Я был не в состоянии побороть приступ гнева, от которого весь задрожал. Я встал, чтобы снова зашагать по комнате. Жюльетта удержала меня.
– Прости, – промолвила она растроганно, – прости мне ту боль, что я тебе причиняю. Не говорить об этом – свыше моих сил.
– Так говори, Жюльетта, – ответил я, подавляя горестный вздох, – говори же, если это способно тебя утешить! Но неужто ты так и не можешь его забыть, когда все, что тебя окружает, направлено к тому, чтобы приобщить тебя к иной жизни, иному счастью, иной любви!
– Все, что меня окружает! – воскликнула Жюльетта взволнованно. – Да разве мы не в Венеции?

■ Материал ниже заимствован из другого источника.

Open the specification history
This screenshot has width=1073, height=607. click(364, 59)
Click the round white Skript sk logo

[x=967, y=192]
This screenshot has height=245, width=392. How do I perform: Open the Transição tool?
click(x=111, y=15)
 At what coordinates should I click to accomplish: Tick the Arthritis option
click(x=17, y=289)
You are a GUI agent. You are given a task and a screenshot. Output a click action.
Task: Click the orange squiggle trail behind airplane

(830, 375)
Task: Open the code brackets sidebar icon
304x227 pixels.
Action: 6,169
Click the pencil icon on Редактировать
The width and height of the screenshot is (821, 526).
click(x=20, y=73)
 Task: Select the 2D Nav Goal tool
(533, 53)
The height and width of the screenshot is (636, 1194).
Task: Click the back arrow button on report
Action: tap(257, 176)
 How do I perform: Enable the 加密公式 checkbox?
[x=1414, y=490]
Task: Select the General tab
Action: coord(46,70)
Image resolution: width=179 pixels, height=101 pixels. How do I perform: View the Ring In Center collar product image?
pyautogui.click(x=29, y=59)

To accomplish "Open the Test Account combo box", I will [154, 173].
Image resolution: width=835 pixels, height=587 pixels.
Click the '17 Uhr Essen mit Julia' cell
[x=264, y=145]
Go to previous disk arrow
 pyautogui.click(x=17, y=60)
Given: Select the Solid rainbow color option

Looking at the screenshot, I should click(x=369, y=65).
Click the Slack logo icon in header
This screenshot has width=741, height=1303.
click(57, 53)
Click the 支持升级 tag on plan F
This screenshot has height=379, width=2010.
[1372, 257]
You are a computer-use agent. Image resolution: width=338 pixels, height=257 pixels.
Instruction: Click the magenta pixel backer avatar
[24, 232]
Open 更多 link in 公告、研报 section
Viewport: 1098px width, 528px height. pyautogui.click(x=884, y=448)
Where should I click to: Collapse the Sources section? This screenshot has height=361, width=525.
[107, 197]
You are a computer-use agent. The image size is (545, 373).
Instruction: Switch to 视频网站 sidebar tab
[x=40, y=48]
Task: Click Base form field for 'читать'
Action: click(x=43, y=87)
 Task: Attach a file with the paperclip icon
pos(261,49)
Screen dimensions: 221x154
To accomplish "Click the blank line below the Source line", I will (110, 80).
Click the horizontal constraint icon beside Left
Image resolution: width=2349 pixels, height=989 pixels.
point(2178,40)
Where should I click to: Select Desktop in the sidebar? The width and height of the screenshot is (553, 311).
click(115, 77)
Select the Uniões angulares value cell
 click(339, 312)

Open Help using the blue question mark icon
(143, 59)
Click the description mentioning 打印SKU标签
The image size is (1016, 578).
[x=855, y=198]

Она встала и подошла к окну. Ее юбка из белой тафты ложилась тысячью складок вокруг ее хрупкой талии. Ее темные волосы, выскользнув из-под больших булавок чеканного золота, которые их почти не удерживали, ниспадали ей на спину пахучей шелковистой волною. Ее щеки, тронутые бледным румянцем, ее нежная и в то же время грустная улыбка делали эту женщину такой прекрасной, что я позабыл обо всем, что она говорила, и подошел к ней, чтобы сжать ее в своих объятиях. Но она отдернула оконные шторы и, глядя сквозь стекла, на которых заблестел влажный луч луны, воскликнула:
– О Венеция! Как ты изменилась! Какой прекрасной я тебя видела когда-то и какой пустынной и унылой кажешься ты мне сегодня!
– Что вы говорите, Жюльетта? – воскликнул в свою очередь я. – Разве вы уже бывали в Венеции? Почему же вы мне об этом не говорили?
– Я заметила, что вы горите желанием увидеть этот прекрасный город, и знала, что одного моего слова достаточно, чтобы помешать вашему приезду сюда. Зачем мне было принуждать вас к тому, чтобы вы изменили свое решение?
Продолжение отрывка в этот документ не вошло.